将来への展望についての議論の仕方

第5章全体が本書の結論である「人間らしく生きられる社会へ」にあてられている。そこには、大河内一男、宇沢弘文、大内兵衛などビッグネームからの「スローガン」の引用がなされている。

どれも立派なものであるが、元来「人間らしく生きられる」とは人それぞれに意味合いが異なるから、約130年も前にプレハーノフが記した、「人間は、それぞれその人に応じた哲学をもつ」(プレハーノフ、1898=1958:17)もやはり正しいであろう。

ヨーロッパの事例紹介だけでは済まない

ましてや日本の「未来のシナリオ」(:241)を論じるのに、フランスのアルザスロレーヌのストラスブールを紹介して、知識集約産業が花開く(:219-221)といったり、ドイツのルール地方事例として、「公園のようなランドスケープを創り出すとともに、住宅を整備し、生活環境を整えていく」(:222)と紹介するだけでは説得力に欠ける。

なぜなら、「新しい意味のある観点を開示するのは、新しい問題が、新しい方法をもって探求され、そうすることによって真理が発見されることにある」(ウェーバー、1904=1998:64)からである。

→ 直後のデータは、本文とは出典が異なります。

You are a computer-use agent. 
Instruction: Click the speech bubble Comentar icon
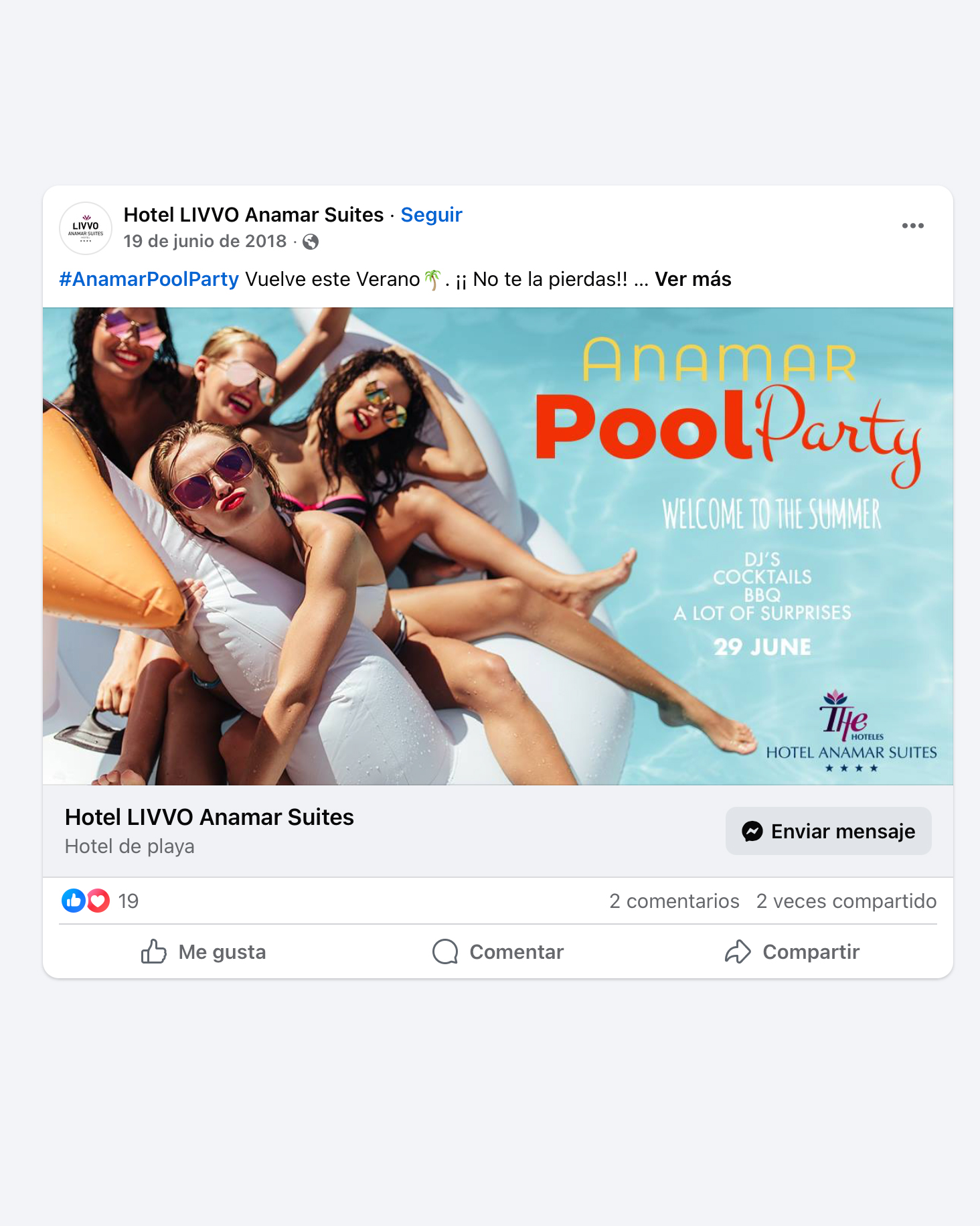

人口規模だけではなく、歴史、文化、経済、エネルギー事情、食料事情、政治形態、教育システム、税制などの相違が際立つフランスやドイツの事例は貴重だが、それが直ちに日本の未来の「教訓」になるとは限らない。

社会指標研究史は60年を超える

さらに「経済指標から社会指標へ」(:222)だけの掛け声ではなにも変わらない(金子、2023:131-148)。なぜなら、「社会指標」だけ取り上げても、そこには60年におよぶ膨大な研究史があるからである。

「国民総幸福」だけでは不十分

ましてや「幸福度」「国民総幸福」(Gross National Happiness)を持ち出して、ブータンを紹介するのは中谷(2008)と同じになる。なぜなら、ブータンは国連の「人間開発指標」(HDI)では不可欠の「識字率」では52.8%に止まり、世界ランキングでは202位になっていたからである。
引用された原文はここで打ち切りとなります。